Member of the Hawaii House of Representatives from the 7th district
- In office 1999–2000
- Preceded by: Mike White
- Succeeded by: Ron Davis

Personal details
- Born: March 30, 1951 (age 75) Lānaʻi City, Hawaii
- Party: Democratic

= Sol Kahoʻohalahala =

American politician

Solomon P. Kahoʻohalahala (born March 30, 1951) is an American politician from the state of Hawaii.
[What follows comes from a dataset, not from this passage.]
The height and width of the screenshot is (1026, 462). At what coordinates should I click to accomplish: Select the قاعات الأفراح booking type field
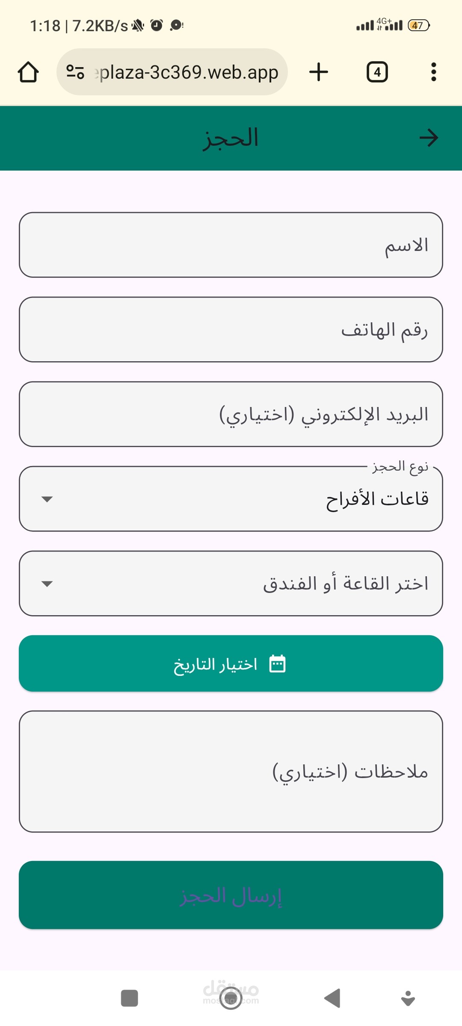pos(231,499)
He served in the Hawaii House of Representatives from 1999 to 2000 and from 2003 to 2005. In 2005 he resigned his seat to become Director of the Kahoʻolawe Island Reserve Commission, serving until 2008. He previously served on the Maui County Council from 1994 to 1998, representing the Lanai City district.

==Education and career==
Kahoʻohalahala is an alumnus of Maui Community College and was a hotel general manager. He also served as cultural resources director for Castle & Cooke Resorts on Lānaʻi, and participated in the 1998 Hōkūleʻa voyage to Rapanui.

==Elections==
- 1998 Kahoʻohalahala was unopposed for the September 19, 1998 Democratic Primary, winning the District 7 seat with 1,959 votes. He went on to win the November 3, 1998 General election with 3,979 votes (57.9%) against Republican nominee Brian K. Blundell.
- 2000 Kahoʻohalahala was unopposed for the September 23, 2000 Democratic Primary, winning 1,549 votes. However, in the November 7, 2000 General election, Kahoʻohalahala lost with 2,594 votes (43.2%) against Republican nominee Ron Davis, who won with 3,114 votes (51.8%).
- 2002 After being redistricted to District 13, Kahoʻohalahala defeated Frances (Lincoln) Segundo in the September 21, 2002 Democratic Primary with 2,041 votes (59.6%). In a rematch with incumbent Ron Davis in the November 5, 2002 General election, Kahoʻohalahala won with 3,929 votes (53.7%).
- 2004 Kahoʻohalahala ran unopposed in the September 18, 2004 Democratic Primary. In the November 2, 2004 General election, he won with 5,559 votes (66.6%) against Republican nominee Meiling Akuna.